Study data and sampling
The data used in the analysis were obtained from a nationally representative population-based household survey that was conducted in 2017 using a multi-stage stratified random cluster sampling design described in detail elsewhere . A total of 1 000 small area layers (SALs) were used as the primary sampling unit, drawn from the master sample through stratified, disproportionate sampling. The selection of SALs was stratified by province, locality type (urban areas, rural informal and formal areas), and race group. A total of 15 visiting points (VPs) were randomly selected from each of 1 000 SALs, targeting 15 000 VPs. Of these, 12 435 (82.9%) VPs were approached. Among these VPs, 11 776 (94.7%) were valid VPs. A household response rate of 82.2% was achieved from the valid VPs (Simbayi et al, 2019). All consenting members of the selected household formed the ultimate sampling unit.
The survey collected data using a household questionnaire and three age-appropriate questionnaires were administered to consenting individuals. For those younger than 18 years of age, consent was given by parents/guardians and assent by the participant. The interview instruments solicited information among others on socio-demographic characteristics, HIV-related knowledge, attitudes, and behaviours, including questions on HIV testing. The questionnaires were fieldworker administered and electronically captured using CSPro software on Mercer tablets. Fieldworkers also collected dried blood specimen samples from participants using a finger prick.
Fieldworkers also collected dried blood specimen samples from participants using a finger prick. Samples were sent to a centralised laboratory for HIV antibodies testing using an algorithm with three different enzyme immunoassays (EIAs). All samples testing HIV positive during the first two EIAs (Roche Elecys HIV Ag/Ab assay, Roche Diagnostics, Mannheim, Germany and Genescreen Ultra HIV Ag/Ab assay, Bio-Rad Laboratories, California, USA) were subjected to a nucleic acid amplification test (COBAS AmpliPrep/Cobas Taqman HIV-1 Qualitative Test, v2.0, Roche Molecular Systems, New Jersey, USA) for the final interpretation of test results. Testing for exposure to antiretroviral drugs (ARVs) in HIV-positive specimens was performed using High-Performance Liquid Chromatography (HPLC) coupled with Tandem Mass Spectrometry.
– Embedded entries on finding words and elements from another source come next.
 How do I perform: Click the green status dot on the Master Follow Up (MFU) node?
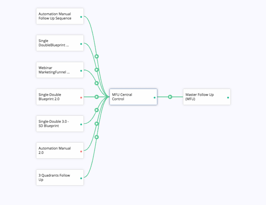[x=228, y=98]
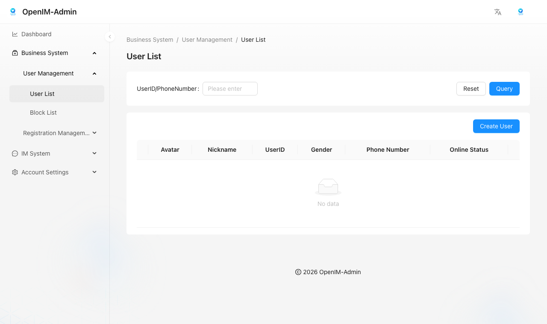Collapse the User Management submenu chevron
This screenshot has height=324, width=547.
coord(94,73)
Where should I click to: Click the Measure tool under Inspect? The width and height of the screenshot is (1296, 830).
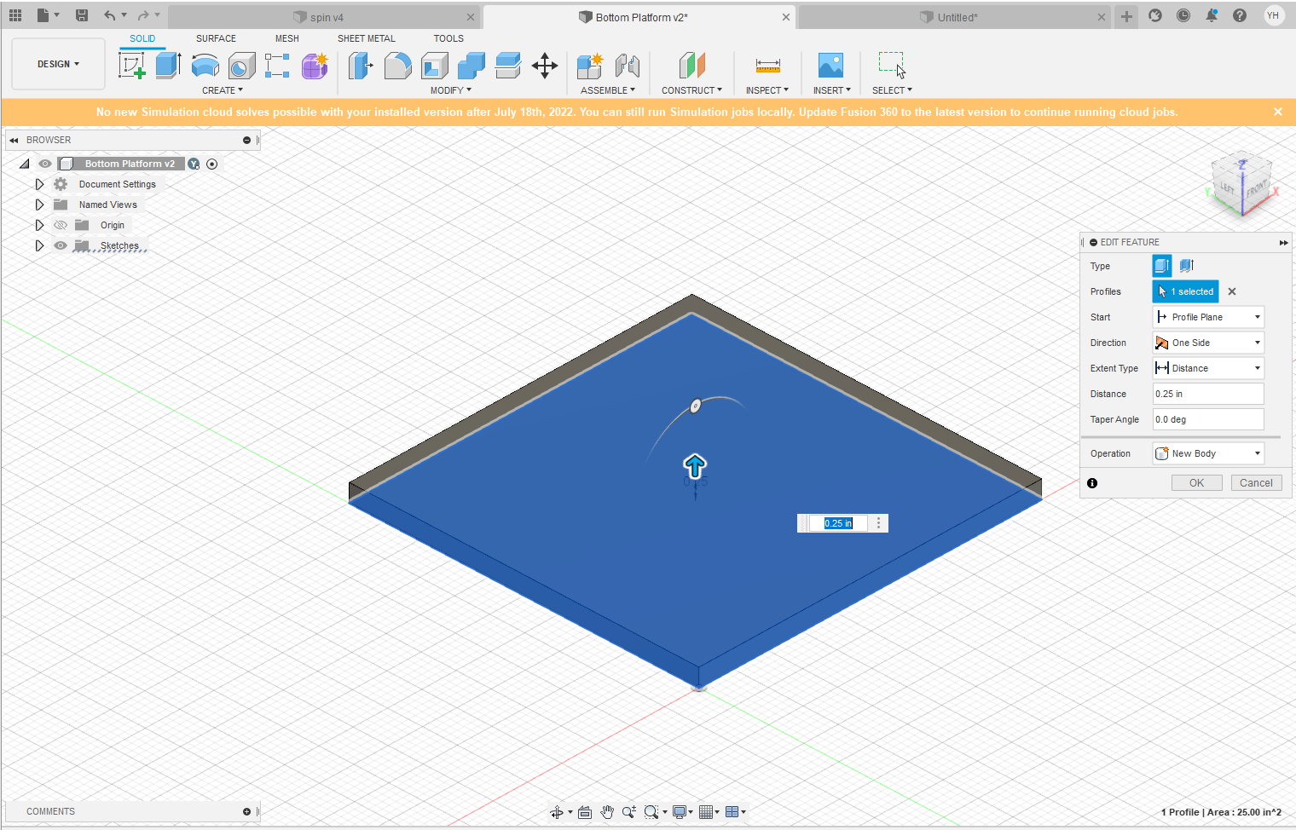(x=767, y=66)
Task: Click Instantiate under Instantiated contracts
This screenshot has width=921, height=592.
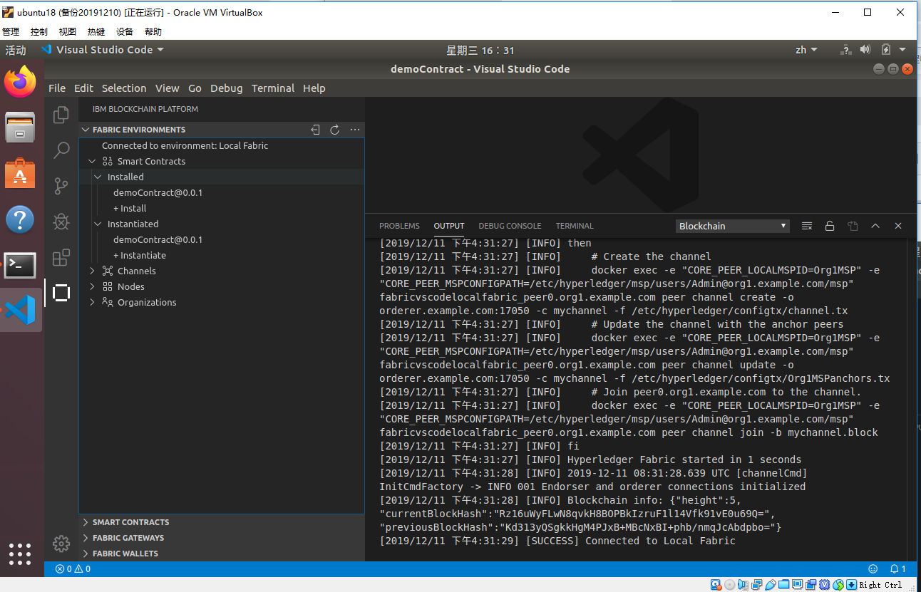Action: point(141,255)
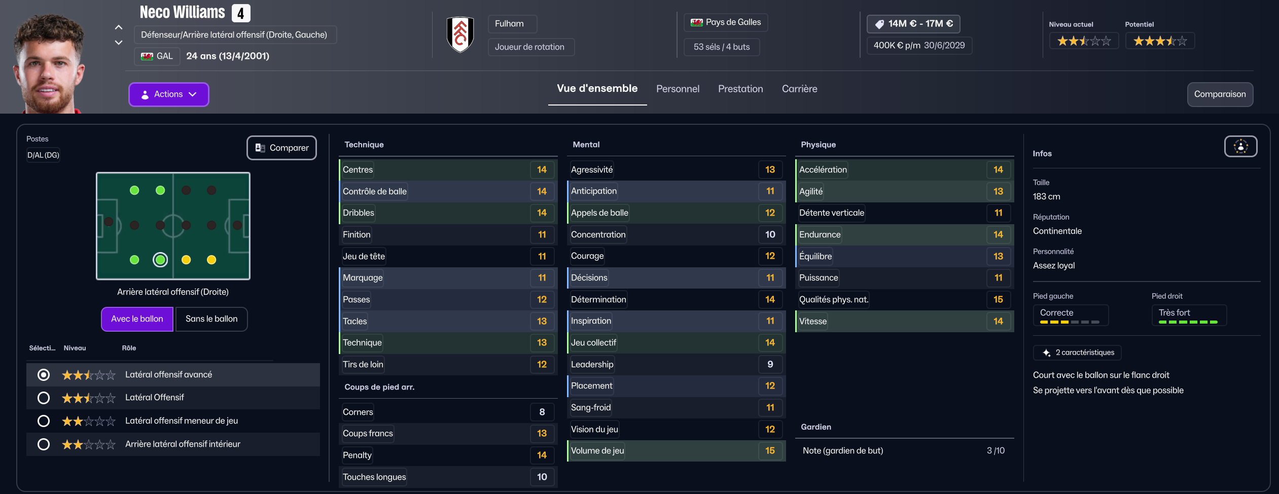1279x494 pixels.
Task: Click the Pied gauche Correcte rating bar
Action: [x=1070, y=322]
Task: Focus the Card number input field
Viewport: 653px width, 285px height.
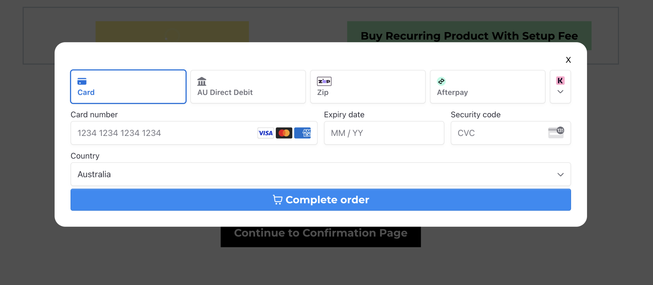Action: point(194,133)
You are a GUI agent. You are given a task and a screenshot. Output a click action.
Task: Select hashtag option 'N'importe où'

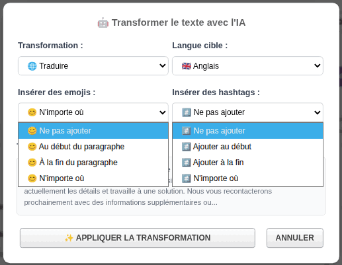pyautogui.click(x=247, y=178)
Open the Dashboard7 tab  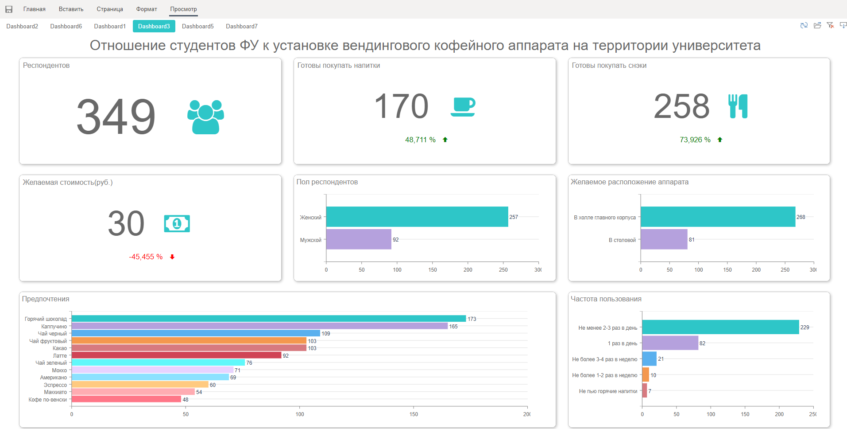pos(241,27)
The survey protocol was approved by the Human Sciences Research Council (HSRC) Research Ethics Committee (REC: 4/18/11/15), and both the Division of Global HIV and TB (DGHT) and the Center for Global Health (CHG) of the Centers for Disease Control and Prevention (CDC). Ethical clearance was also obtained from the University of KwaZulu-Natal’s Biomedical Research Ethics Committee (BE 646/18). Verbal or written informed consent was sought before undertaking both the behavioural data and blood specimen collection.
The primary outcome variable, the first 90 of the UNAIDS 90–90–90 targets  was defined as people who have been diagnosed HIV positive in the central laboratory and knew their status or were exposed to antiretrovirals, dichotomized as diagnosed and aware of HIV status=1 and diagnosed and not aware of HIV status=0.
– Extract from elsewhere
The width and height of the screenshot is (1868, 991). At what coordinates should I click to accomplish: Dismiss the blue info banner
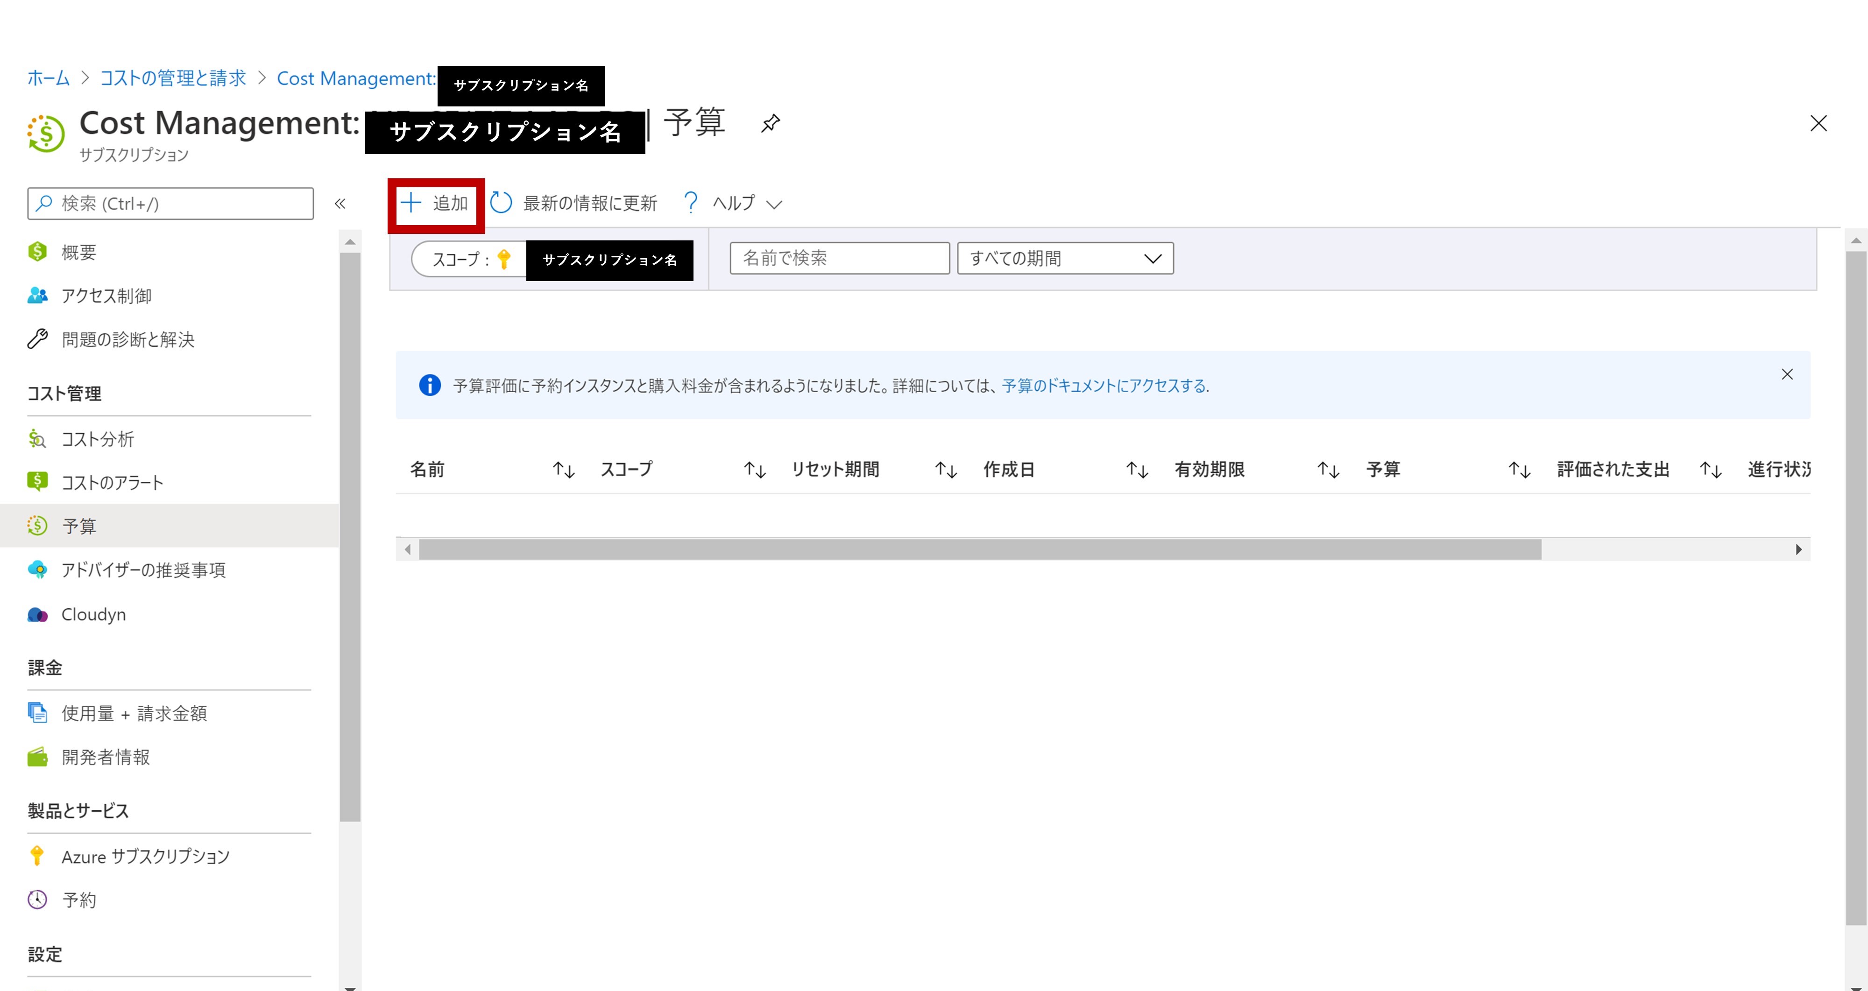1787,374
Explanatory variables were socio-demographic and HIV related behavioural characteristics. Socio-demographic characteristics included age group (15–19, 20–24, 25–49, 50 years and older), race groups (African and other race groups), marital status (married, never married), level educational qualification (no education/primary, secondary, matric, tertiary), employment (yes, no), and locality type (urban areas, rural informal/tribal areas, rural formal/farms). HIV related behaviour characteristics included condom use last sex act (yes, no), correct HIV knowledge and myth rejection (yes, no), and self-perceived risk of HIV infection (yes, no).
Descriptive statistics were used to summarize the sample characteristics. The Pearson’s chi-square tests were used to test for differences between the explanatory variable and the first 90 target by gender. A series of hierarchical multiple logistic regression models structured by sex (males and females) were fitted, and the estimates of the contributions of each independent variable were computed against the dependent variable in successive models. The best-fitting models with variables that reliably predict the first 90 target were determined by assessing changes in R-squared (R2) values and best predictors by adjusted odds ratios (aOR) with 95% confidence intervals (CIs) and p≤0.05. The ‘svy’ command was used to introduce weights that take into account the complex design of the survey. All data analyses were conducted using STATA version 15.0 (STATACORP, College Station, TX) software.